Si no una, dos veces se repite la historia, a decir de Marx. Da vergüenza y coraje que, en pleno siglo 21, cien años después estemos replicando un episodio histórico tan repugnante y oprobioso como la Era de Trujillo. Esto no debería estar pasando. La sola posibilidad es pavorosa.
Las mismas señales con siniestros personeros asoman despuntando esta tercera década con oscuros presagios que nos retornan a la misma etapa en el pasado siglo.
Trujillo saca de juego a valiosos hombres -Rafael Estrella Ureña, entre otros-, y sepultado el liderazgo de dirigentes como el presidente Horacio Vásquez. El escenario podrá ser diferente, pero no así el curso de los hechos ni el comportamiento de esta caricatura de caudillo en que ha devenido Danilo Medina.
Que para recrear el triste cuadro del lamentable Dictador en cierne, se hace representar de una persona muy cuestionada en diferentes aspectos, y rodear de un coro de bocinas presto a entrar en complicidad con una nueva afrenta política en carpeta.
Cuando no pudo seguir con la farsa de una democracia, Trujillo debió hacerse de títeres que interpretaran pie juntilla el plan de saqueo voraz y apropiación de los bienes públicos iniciado con su toma de poder en el 1930.
El tirano que nos subyugó 31 años utilizaba hombres aparentemente pensantes.
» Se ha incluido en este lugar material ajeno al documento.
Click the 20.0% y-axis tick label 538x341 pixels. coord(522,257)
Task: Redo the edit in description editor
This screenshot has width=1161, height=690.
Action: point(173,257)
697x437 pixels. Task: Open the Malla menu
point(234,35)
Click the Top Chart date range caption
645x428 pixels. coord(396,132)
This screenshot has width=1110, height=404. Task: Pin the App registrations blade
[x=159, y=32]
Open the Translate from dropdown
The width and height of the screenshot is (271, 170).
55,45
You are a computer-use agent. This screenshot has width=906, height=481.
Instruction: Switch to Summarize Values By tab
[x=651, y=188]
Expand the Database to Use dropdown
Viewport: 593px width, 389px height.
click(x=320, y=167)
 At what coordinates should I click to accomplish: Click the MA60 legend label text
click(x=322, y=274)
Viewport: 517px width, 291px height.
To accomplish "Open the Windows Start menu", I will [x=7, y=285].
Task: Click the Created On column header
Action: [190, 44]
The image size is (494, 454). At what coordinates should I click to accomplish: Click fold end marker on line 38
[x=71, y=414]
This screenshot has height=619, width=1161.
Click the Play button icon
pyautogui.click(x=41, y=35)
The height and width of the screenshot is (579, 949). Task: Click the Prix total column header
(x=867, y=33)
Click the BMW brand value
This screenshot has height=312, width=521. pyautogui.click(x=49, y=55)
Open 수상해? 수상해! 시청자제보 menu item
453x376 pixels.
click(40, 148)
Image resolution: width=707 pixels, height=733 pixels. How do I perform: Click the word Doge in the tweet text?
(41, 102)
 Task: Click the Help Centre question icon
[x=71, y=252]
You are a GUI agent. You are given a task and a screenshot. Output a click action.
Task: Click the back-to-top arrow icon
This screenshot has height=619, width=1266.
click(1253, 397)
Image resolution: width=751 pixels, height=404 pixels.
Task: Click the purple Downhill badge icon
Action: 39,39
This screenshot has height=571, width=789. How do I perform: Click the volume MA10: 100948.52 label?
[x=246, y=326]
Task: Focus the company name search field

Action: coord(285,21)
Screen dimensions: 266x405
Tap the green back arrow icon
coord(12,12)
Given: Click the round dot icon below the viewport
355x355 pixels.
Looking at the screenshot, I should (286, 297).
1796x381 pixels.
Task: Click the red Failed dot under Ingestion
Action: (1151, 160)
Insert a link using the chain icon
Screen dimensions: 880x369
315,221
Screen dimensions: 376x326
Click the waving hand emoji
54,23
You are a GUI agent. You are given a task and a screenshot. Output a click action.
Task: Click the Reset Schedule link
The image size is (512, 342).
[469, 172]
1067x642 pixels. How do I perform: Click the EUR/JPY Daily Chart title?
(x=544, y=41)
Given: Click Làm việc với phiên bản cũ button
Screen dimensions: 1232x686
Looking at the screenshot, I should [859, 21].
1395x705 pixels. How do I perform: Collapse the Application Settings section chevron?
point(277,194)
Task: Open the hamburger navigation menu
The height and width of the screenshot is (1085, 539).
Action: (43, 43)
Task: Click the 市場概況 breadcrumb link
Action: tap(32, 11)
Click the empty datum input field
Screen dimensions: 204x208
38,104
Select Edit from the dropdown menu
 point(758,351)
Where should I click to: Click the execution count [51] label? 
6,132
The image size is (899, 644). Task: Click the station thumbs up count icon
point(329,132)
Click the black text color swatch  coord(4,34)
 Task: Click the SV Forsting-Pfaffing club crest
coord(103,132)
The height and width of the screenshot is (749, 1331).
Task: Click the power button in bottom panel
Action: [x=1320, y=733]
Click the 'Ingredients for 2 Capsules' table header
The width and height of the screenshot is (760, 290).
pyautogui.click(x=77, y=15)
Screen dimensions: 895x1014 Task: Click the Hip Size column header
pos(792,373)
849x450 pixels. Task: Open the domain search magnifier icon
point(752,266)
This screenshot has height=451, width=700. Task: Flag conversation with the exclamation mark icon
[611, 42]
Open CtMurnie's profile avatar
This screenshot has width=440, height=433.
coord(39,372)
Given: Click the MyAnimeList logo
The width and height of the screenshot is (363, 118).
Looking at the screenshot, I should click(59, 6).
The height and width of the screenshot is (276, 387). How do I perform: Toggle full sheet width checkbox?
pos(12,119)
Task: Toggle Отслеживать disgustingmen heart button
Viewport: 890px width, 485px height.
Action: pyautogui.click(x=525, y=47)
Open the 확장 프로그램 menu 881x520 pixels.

Obvias discordancias que insultan la dignidad e inteligencia de este pueblo, desde el dominicano más llano y sencillo hasta el más preparado, y esto incluye al propio PLD.
El asunto es que el plan de apropiación y tiranía está en marcha en estos comicios con la repartición de prebendas entre los que están siempre en oferta al mejor postor, y los que reciben las indignas migajas que los empobrece más aún. Siempre la pobreza como caldo de cultivo de la maldad y el robo. Pero, afortunadamente, soplan fuertes vientos para sofocar esta nueva conjura contra el Estado dominicano y el bienestar de la nación.